Who knew Velveeta made the best grilled cheese! (Taking notes here!) I haven't bought the "make your own pizza" in awhile, but it would be a good thing to keep around. Something different, and better than frozen, which has that strange mystery "meat" on top that doesn't taste like hamburger or sausage. I used to put hamburger and,(because we're extra-country country folk), cheddar cheese along with that little tin of Parmesian. Really, I think that was the way I convinced my husband to finally eat pizza. (His family never, ever ate pizza -- so I had to ease him along.) Now I just do a frozen Red Baron. I think he's probably grateful that I cook that so he doesn't have to figure out how to turn on the oven...'cause in 54 years, he hasn't.
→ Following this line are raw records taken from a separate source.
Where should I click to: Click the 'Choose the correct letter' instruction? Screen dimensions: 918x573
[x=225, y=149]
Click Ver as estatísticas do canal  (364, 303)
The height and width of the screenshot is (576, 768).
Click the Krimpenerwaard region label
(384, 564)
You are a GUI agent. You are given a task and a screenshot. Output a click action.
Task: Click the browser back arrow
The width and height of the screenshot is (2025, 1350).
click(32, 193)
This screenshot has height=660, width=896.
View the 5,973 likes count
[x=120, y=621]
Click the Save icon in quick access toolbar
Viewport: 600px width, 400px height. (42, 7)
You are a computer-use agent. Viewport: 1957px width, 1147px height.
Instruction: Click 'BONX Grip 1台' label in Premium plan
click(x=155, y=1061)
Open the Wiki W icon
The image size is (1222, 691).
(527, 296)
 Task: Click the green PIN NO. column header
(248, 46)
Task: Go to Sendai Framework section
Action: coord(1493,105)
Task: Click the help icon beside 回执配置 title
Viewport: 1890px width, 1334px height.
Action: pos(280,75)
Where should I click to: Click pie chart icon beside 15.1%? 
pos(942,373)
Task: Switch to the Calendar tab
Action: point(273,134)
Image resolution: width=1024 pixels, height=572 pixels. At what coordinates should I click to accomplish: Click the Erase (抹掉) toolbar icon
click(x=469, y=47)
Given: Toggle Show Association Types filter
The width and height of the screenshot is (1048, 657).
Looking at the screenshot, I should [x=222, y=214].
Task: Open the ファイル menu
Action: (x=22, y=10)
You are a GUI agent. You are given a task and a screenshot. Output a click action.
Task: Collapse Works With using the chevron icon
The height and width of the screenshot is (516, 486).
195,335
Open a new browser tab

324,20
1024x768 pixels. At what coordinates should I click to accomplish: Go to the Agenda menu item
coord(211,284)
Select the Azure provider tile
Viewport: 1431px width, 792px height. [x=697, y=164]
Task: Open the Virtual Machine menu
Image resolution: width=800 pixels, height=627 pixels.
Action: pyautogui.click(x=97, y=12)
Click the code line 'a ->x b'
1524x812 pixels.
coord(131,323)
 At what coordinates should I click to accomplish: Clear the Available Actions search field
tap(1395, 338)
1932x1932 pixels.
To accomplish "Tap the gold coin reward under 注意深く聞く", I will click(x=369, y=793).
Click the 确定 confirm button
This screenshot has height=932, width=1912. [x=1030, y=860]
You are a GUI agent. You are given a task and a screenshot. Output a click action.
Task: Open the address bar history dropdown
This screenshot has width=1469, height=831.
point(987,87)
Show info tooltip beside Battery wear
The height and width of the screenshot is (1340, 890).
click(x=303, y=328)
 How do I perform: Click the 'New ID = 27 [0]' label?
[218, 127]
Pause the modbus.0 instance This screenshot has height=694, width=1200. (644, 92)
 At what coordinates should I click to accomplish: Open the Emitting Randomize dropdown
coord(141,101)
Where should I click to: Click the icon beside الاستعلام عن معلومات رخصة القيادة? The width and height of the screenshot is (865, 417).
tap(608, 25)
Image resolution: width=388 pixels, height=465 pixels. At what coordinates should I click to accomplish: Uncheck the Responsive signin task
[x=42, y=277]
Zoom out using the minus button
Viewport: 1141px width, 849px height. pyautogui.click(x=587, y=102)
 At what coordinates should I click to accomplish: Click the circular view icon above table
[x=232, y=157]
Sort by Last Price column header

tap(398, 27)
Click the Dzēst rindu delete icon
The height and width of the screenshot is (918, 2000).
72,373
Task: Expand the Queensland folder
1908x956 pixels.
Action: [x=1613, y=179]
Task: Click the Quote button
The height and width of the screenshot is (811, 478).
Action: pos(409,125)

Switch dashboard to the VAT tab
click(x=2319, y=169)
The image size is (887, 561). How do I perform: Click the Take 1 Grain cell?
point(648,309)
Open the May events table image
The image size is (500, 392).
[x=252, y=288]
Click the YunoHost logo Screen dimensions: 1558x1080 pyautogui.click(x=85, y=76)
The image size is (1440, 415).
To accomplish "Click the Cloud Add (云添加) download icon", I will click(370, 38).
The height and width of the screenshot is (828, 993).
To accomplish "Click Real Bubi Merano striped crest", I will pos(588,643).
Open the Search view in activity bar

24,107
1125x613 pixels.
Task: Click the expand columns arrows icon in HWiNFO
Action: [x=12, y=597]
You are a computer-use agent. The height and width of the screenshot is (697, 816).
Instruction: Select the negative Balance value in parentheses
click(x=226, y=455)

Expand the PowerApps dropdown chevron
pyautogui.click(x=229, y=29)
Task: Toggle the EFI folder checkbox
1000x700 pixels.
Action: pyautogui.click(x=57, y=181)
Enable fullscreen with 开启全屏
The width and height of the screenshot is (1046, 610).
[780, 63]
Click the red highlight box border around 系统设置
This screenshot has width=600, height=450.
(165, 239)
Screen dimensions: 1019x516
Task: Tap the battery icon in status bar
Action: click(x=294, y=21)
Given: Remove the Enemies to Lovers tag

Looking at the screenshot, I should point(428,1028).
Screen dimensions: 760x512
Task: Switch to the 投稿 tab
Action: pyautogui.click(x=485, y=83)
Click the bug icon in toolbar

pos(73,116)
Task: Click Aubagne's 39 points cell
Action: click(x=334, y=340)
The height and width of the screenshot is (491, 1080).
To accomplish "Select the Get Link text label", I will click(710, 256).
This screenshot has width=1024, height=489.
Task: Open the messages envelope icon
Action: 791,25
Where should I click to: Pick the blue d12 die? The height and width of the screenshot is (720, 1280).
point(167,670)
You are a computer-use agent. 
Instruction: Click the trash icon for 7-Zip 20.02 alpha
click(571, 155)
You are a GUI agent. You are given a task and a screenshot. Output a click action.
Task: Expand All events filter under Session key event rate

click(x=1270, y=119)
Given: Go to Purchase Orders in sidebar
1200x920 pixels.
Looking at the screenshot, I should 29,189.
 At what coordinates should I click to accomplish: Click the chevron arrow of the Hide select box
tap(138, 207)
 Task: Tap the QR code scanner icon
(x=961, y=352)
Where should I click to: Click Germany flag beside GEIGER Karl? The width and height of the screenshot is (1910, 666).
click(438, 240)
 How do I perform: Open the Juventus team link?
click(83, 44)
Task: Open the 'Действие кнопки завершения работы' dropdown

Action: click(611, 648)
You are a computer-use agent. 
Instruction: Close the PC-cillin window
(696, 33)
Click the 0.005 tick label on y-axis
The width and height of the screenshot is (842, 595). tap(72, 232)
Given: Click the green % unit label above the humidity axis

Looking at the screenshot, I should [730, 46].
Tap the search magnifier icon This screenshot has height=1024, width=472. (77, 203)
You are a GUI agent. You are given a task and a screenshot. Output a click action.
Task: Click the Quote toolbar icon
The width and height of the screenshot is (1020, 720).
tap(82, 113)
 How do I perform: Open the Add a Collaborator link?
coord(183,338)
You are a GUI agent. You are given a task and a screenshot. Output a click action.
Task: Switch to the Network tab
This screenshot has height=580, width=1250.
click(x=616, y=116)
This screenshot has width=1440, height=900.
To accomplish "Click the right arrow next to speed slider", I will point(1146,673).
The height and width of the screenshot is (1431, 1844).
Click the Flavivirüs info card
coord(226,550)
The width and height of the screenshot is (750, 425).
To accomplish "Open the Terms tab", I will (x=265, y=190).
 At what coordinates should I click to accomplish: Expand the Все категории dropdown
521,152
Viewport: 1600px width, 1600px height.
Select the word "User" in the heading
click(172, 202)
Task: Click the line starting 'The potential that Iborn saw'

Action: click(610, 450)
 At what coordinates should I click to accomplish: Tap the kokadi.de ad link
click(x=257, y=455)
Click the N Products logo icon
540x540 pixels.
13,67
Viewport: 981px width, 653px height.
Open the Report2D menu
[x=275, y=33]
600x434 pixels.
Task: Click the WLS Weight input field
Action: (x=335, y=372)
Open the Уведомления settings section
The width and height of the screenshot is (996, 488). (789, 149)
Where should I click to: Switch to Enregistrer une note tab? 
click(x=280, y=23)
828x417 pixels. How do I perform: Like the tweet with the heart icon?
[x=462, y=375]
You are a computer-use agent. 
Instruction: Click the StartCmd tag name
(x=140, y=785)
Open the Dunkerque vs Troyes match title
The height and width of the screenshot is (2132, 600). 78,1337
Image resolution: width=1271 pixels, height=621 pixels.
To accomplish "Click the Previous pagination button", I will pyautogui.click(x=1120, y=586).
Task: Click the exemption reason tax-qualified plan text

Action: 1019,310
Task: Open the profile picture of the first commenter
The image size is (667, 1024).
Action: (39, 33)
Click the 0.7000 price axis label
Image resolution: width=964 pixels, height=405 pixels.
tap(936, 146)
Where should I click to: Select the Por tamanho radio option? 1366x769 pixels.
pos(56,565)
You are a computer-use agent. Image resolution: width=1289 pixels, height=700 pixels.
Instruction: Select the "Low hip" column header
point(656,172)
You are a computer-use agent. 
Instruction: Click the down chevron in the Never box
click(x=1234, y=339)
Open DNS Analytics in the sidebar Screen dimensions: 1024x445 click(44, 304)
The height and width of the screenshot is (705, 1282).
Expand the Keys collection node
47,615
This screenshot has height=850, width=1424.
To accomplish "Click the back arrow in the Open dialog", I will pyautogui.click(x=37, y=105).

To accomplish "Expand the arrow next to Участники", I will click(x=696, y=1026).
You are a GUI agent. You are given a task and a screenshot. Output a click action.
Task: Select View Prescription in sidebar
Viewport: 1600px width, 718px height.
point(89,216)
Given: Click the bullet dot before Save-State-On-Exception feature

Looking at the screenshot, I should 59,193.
I keep telling him his next wife is in for a shock, but if he gets a next one, he'll probably have figured out a lot of these things!
ReplyDeleteI had no clue there were products for "streams"! I am too darned sheltered. Who knows that else I don't know!
I do know that if anyone calls me "boomer", they'll get a look they won't care for.
When Hick's boys were younger, he made them a lunch of grilled cheese while I was out doing the shopping. I came into the kitchen as they were sitting down to eat.
DeleteHOS (Hick's Oldest Son), pulled back the top piece of bread and asked, "Where's the cheese?" Because a single slice of Kraft American, peeled from the individual wrapper, is NOT able to compete with Velveeta sliced off that quivering block of processed cheese food.